TASK BRIEF
Locate each line in the records below that contains the word "Click", and copy those lines.

A run of records
· · · · ·
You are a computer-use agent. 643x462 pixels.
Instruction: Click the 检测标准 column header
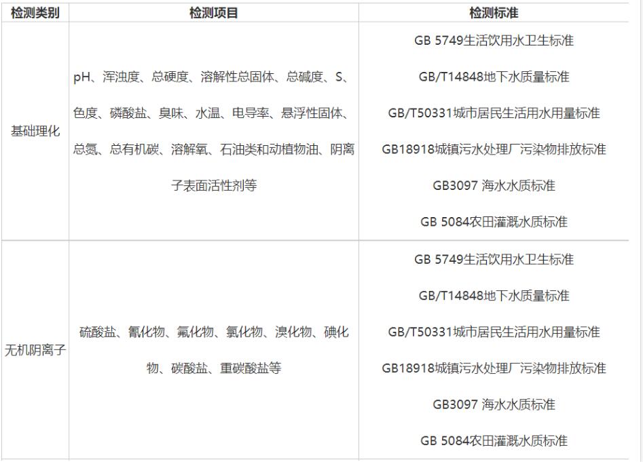tap(494, 13)

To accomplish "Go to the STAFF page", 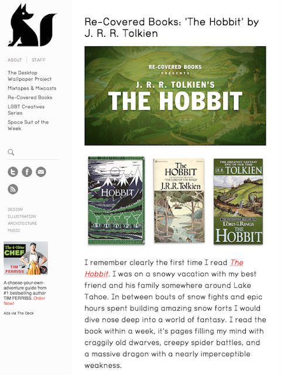I will point(39,60).
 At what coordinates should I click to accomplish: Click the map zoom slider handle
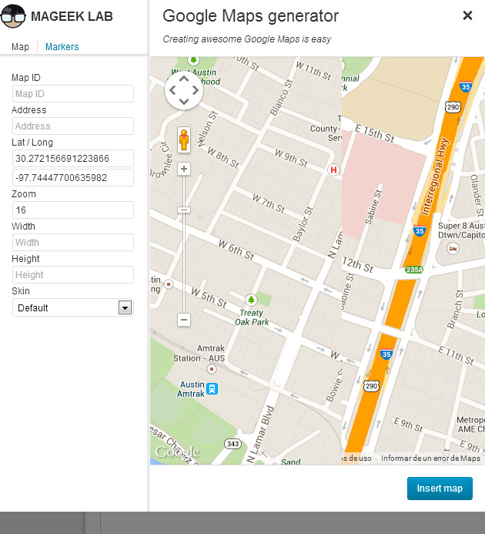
· · · · ·
REPLY TO THE TASK
Instruction: Click the 检测标准 column header
 At what coordinates should I click to accomplish: Click the map zoom slider handle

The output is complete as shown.